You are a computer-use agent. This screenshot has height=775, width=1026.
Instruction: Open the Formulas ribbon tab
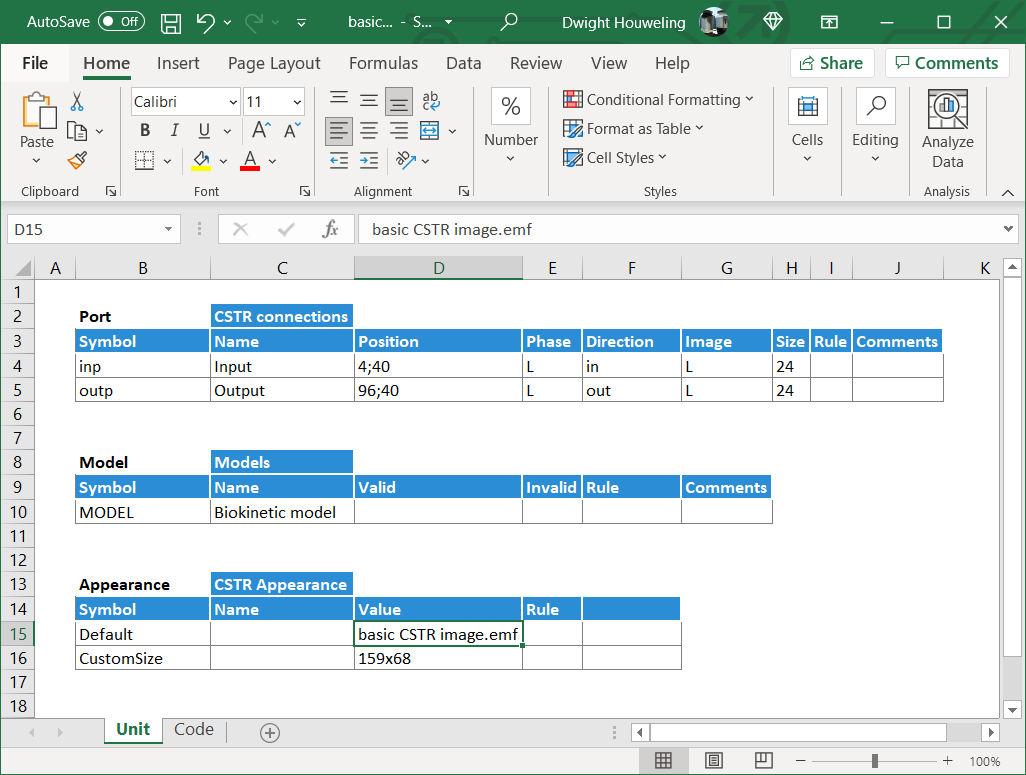(383, 63)
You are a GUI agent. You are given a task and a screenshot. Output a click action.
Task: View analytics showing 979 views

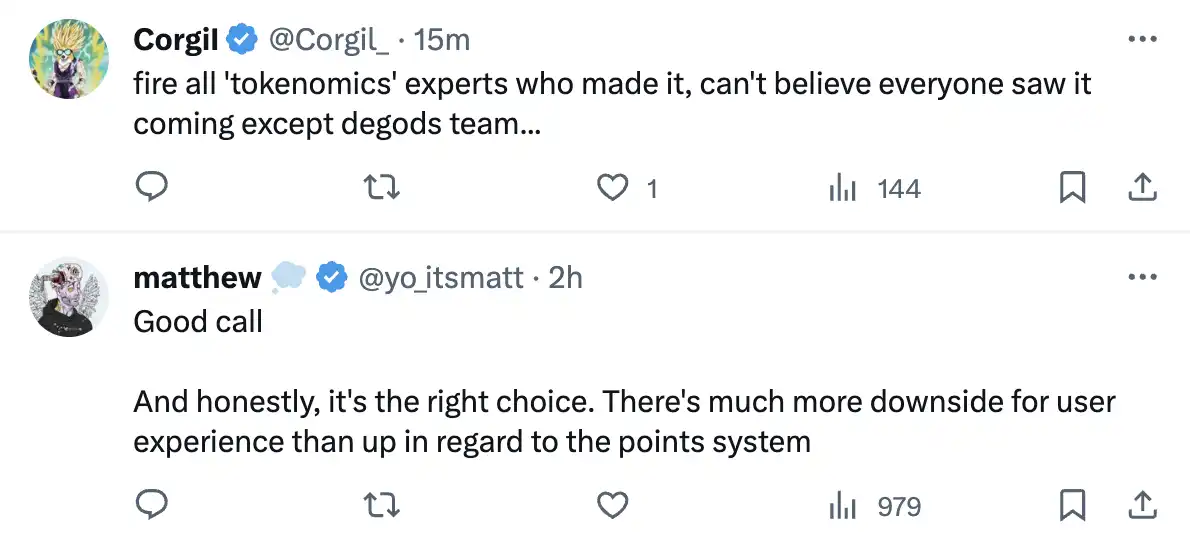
◆ ◆ ◆ ◆ ◆ ◆ ◆
- _TASK ITEM_:
What is needed is a word-for-word copy of the data, minus its pictures.

- _EXPECTED ANSWER_:
You are a computer-use agent. This screenshot has height=775, width=1026.
Instruction: Open the Formulas ribbon tab
(383, 63)
You are a GUI agent. You are given a task and a screenshot. Output a click action.
Task: View analytics showing 979 views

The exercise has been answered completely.